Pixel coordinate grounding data
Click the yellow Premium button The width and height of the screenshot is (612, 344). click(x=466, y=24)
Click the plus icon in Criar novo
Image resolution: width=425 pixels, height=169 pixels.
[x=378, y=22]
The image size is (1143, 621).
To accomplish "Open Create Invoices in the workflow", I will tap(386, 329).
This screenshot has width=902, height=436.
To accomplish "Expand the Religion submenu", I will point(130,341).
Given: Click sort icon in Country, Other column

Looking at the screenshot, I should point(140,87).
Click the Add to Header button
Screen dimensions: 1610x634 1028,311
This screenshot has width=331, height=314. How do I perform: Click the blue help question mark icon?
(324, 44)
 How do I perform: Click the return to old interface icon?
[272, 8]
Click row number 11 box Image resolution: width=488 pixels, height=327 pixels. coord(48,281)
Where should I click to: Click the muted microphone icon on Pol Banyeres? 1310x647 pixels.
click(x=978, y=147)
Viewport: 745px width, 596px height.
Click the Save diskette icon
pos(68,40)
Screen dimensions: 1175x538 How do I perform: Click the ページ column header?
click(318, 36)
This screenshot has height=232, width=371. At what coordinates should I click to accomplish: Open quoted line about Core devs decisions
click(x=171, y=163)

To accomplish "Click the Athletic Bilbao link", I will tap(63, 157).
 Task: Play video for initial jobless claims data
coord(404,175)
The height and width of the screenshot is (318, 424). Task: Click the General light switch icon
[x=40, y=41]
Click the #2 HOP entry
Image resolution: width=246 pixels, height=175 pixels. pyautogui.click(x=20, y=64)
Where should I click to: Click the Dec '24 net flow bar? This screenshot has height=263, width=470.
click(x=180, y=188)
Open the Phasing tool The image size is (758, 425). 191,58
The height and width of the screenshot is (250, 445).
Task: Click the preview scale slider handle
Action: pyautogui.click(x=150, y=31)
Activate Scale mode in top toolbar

Task details
Would you please write out all the entries exactly?

Solution
Click the yellow Premium button The width and height of the screenshot is (612, 344). click(x=466, y=24)
Click the plus icon in Criar novo
Image resolution: width=425 pixels, height=169 pixels.
[x=378, y=22]
The image size is (1143, 621).
To accomplish "Open Create Invoices in the workflow", I will tap(386, 329).
This screenshot has width=902, height=436.
To accomplish "Expand the Religion submenu", I will point(130,341).
Given: Click sort icon in Country, Other column

Looking at the screenshot, I should point(140,87).
Click the Add to Header button
Screen dimensions: 1610x634 1028,311
This screenshot has width=331, height=314. How do I perform: Click the blue help question mark icon?
(324, 44)
 How do I perform: Click the return to old interface icon?
[272, 8]
Click row number 11 box Image resolution: width=488 pixels, height=327 pixels. coord(48,281)
Where should I click to: Click the muted microphone icon on Pol Banyeres? 1310x647 pixels.
click(x=978, y=147)
Viewport: 745px width, 596px height.
Click the Save diskette icon
pos(68,40)
Screen dimensions: 1175x538 How do I perform: Click the ページ column header?
click(318, 36)
This screenshot has height=232, width=371. At what coordinates should I click to accomplish: Open quoted line about Core devs decisions
click(x=171, y=163)

To accomplish "Click the Athletic Bilbao link", I will tap(63, 157).
 Task: Play video for initial jobless claims data
coord(404,175)
The height and width of the screenshot is (318, 424). Task: Click the General light switch icon
[x=40, y=41]
Click the #2 HOP entry
Image resolution: width=246 pixels, height=175 pixels. pyautogui.click(x=20, y=64)
Where should I click to: Click the Dec '24 net flow bar? This screenshot has height=263, width=470.
click(x=180, y=188)
Open the Phasing tool The image size is (758, 425). 191,58
The height and width of the screenshot is (250, 445).
Task: Click the preview scale slider handle
Action: pyautogui.click(x=150, y=31)
Activate Scale mode in top toolbar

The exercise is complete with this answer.